Dans un article paru le 5 octobre (Le recrutement politique de l'UMP par l'e-mailing attaqué en justice), nous abordions les suites de la campagne de recrutement par e-mailing de l'UMP. En plus...

Dans un article paru le 5 octobre ( Le recrutement politique de l'UMP par l'e-mailing attaqué en justice ), nous abordions les suites de la campagne de recrutement par e-mailing de l'UMP. En plus de relater des plaintes d'internautes qui remettaient en cause la collecte de données, l'article faisait un point sur le cadre législatif.
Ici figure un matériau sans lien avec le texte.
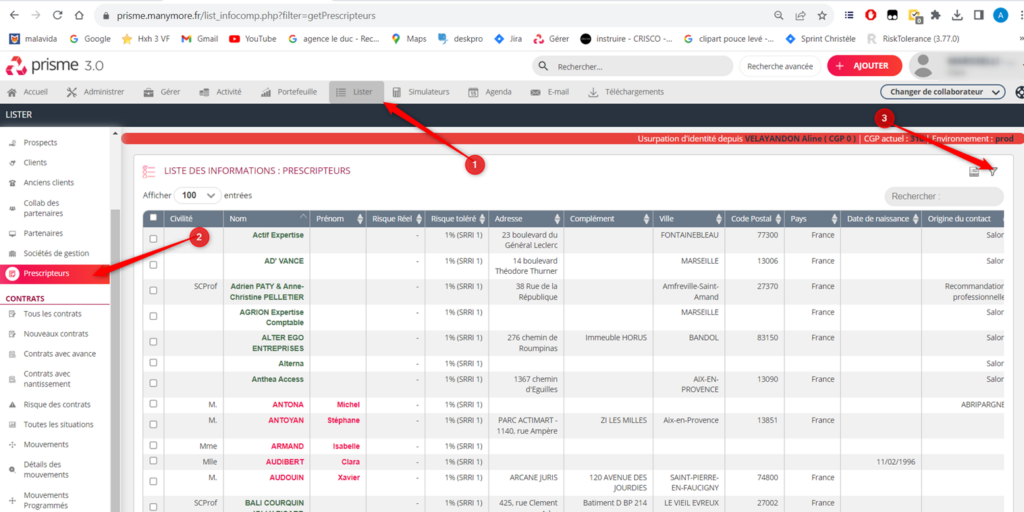Image resolution: width=1024 pixels, height=512 pixels.
Task: Select the checkbox next to ANTONA Michel
Action: click(x=153, y=404)
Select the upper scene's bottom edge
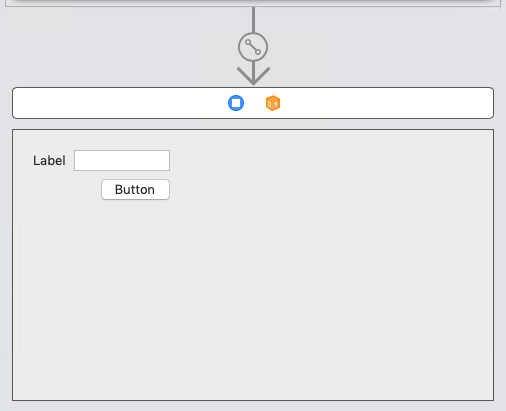The height and width of the screenshot is (411, 506). 253,5
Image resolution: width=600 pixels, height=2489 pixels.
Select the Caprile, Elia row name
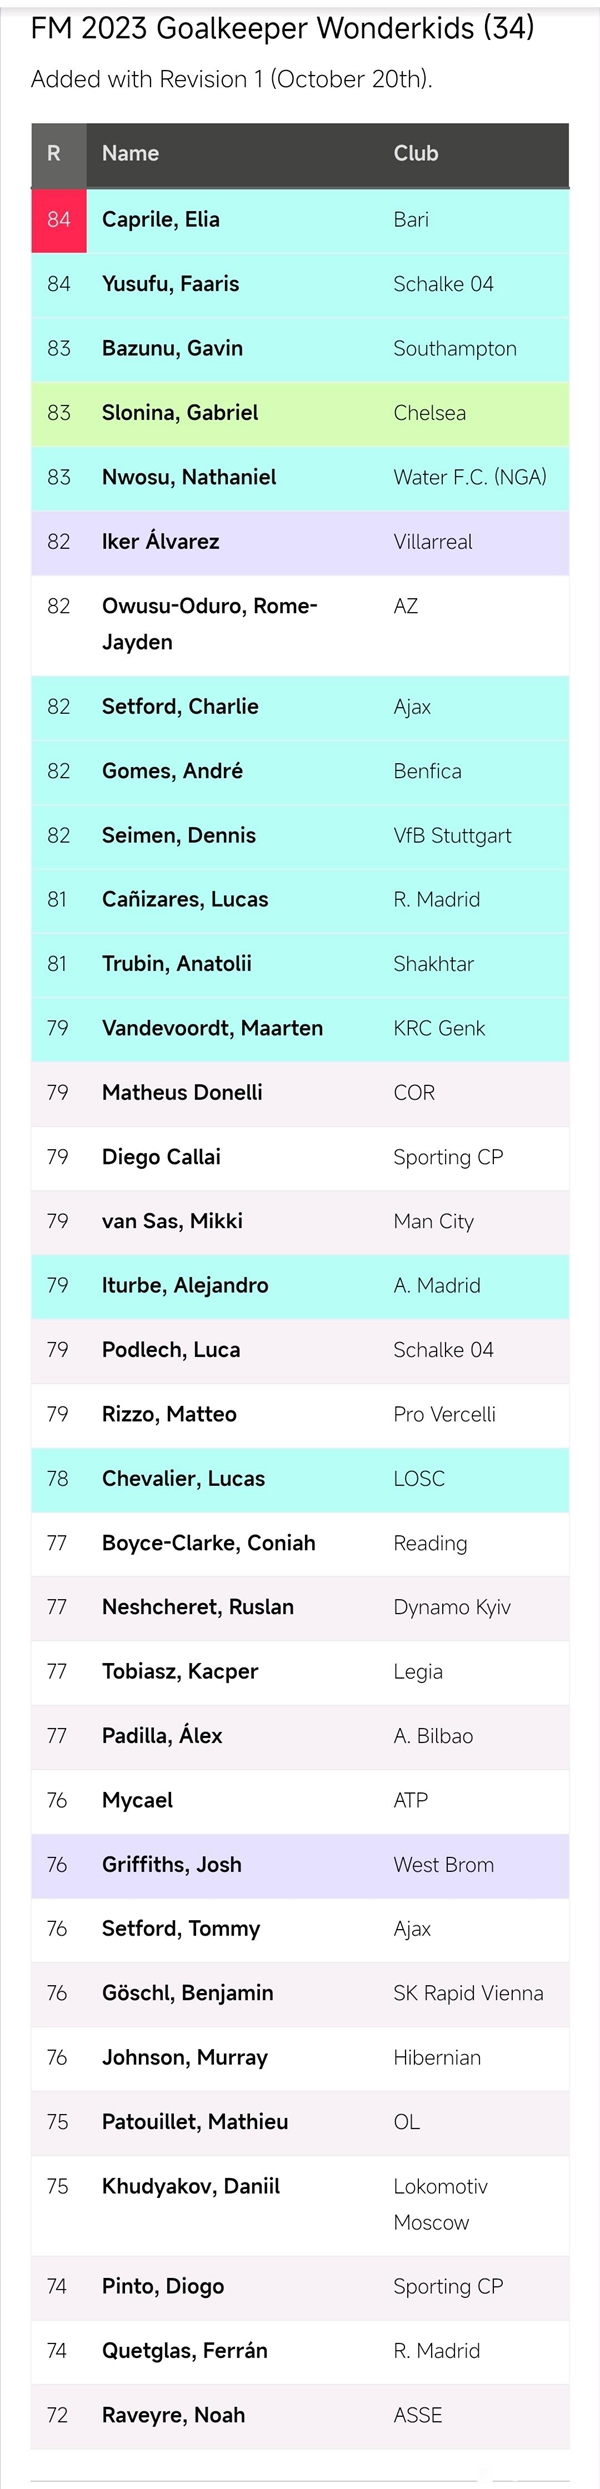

Précisions à ce sujet :

La loi fait bien une différence entre spams politiques et commerciaux . Elle impose l'autorisation de l'internaute pour la revente de son adresse à une société commerciale. Pour la réception de spams politiques, il n'y a pas de loi qui impose que l'internaute ait préalablement donné son accord. La Cnil (Commission nationale de l'informatique et des libertés) avait toutefois publié une recommandation à ce sujet en 1996. La Cnil conseille à la société qui utilise l'adresse de l'internaute pour des spams politiques de lui préciser auparavant. Ce n'est donc pas une obligation législative mais un bon usage.
Seconde précision, nous indiquions dans ledit article que "Certains internautes estiment ces envois en masse illégaux [en faveur de l'UMP] puisqu'ils n'ont jamais donné leur accord pour recevoir des mails politiques". Or, ce point de vue appartient strictement aux internautes plaignants.